[Saved data entries]
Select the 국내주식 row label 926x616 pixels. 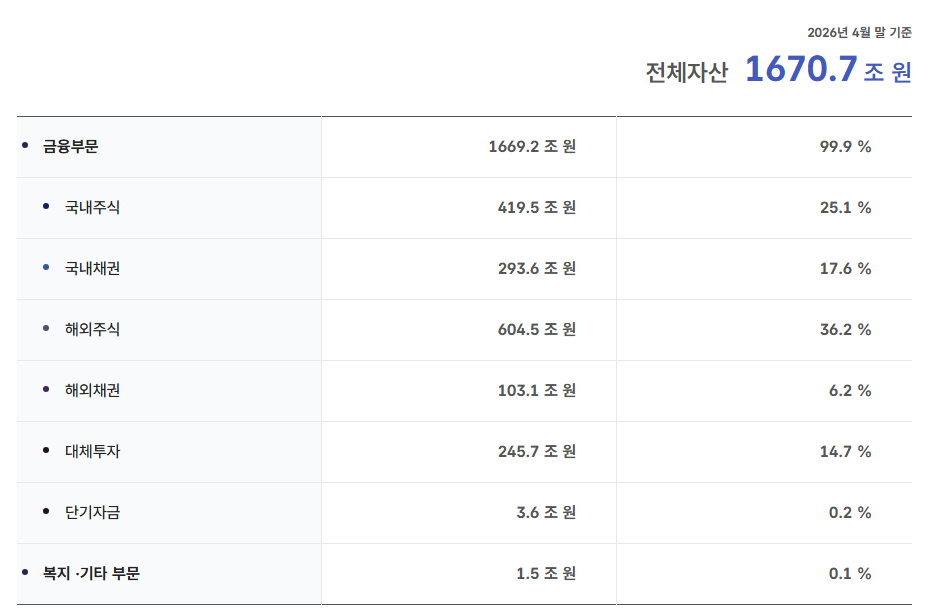coord(92,207)
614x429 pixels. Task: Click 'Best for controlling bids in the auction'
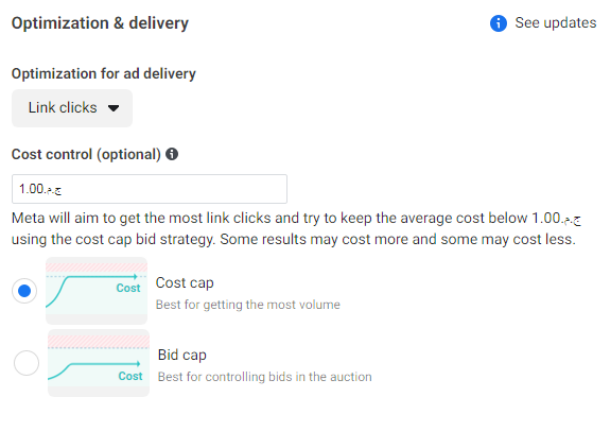click(264, 377)
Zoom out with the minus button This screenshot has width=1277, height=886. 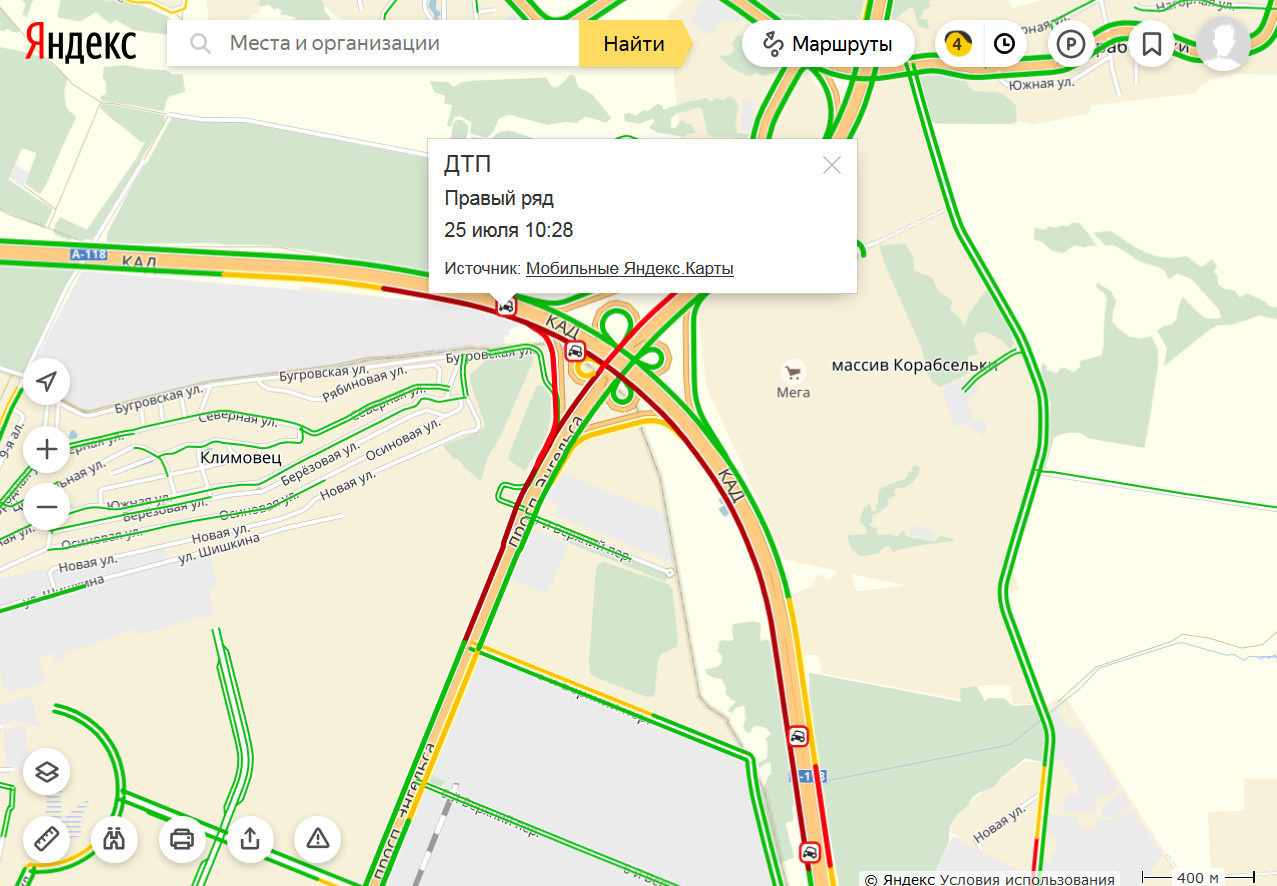46,506
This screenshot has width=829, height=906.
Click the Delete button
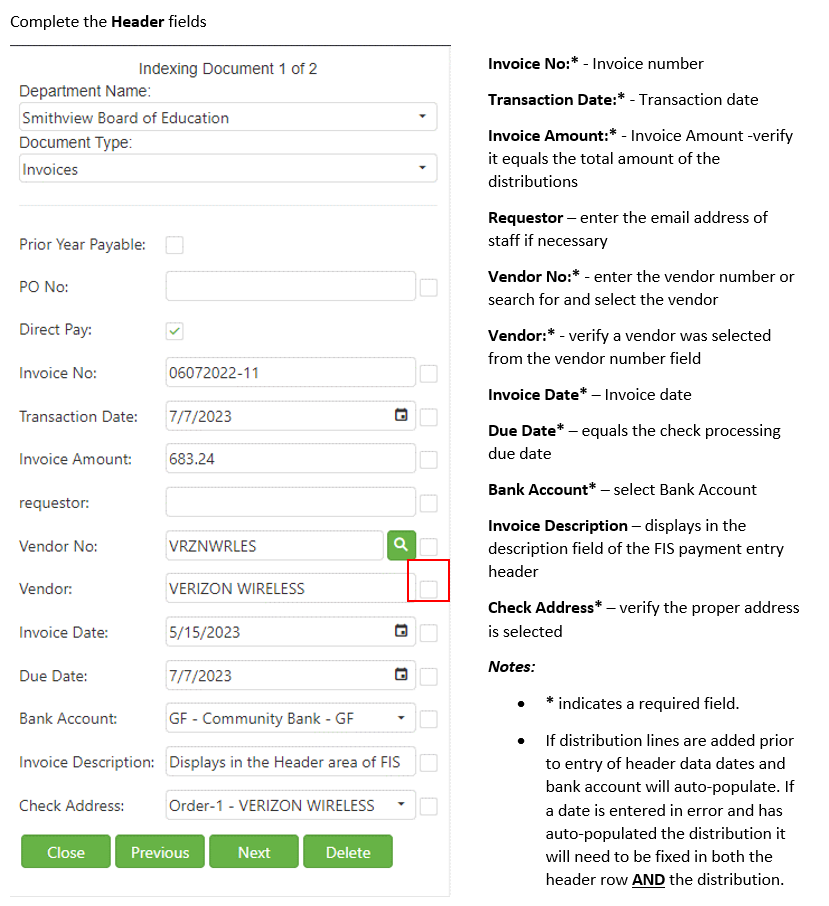(348, 852)
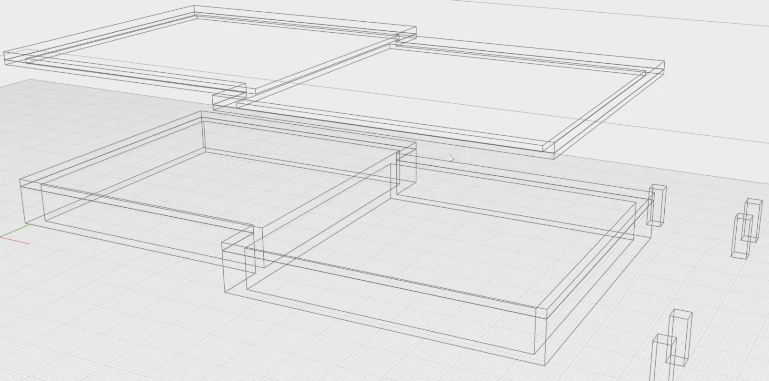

TASK DETAILS:
Your answer should hold only the lines from the line with "This screenshot has width=829, height=906." through the closing line of the records, restated exactly and free of pictures.

REPLY:
This screenshot has width=829, height=906.
Click the Delete button
(348, 852)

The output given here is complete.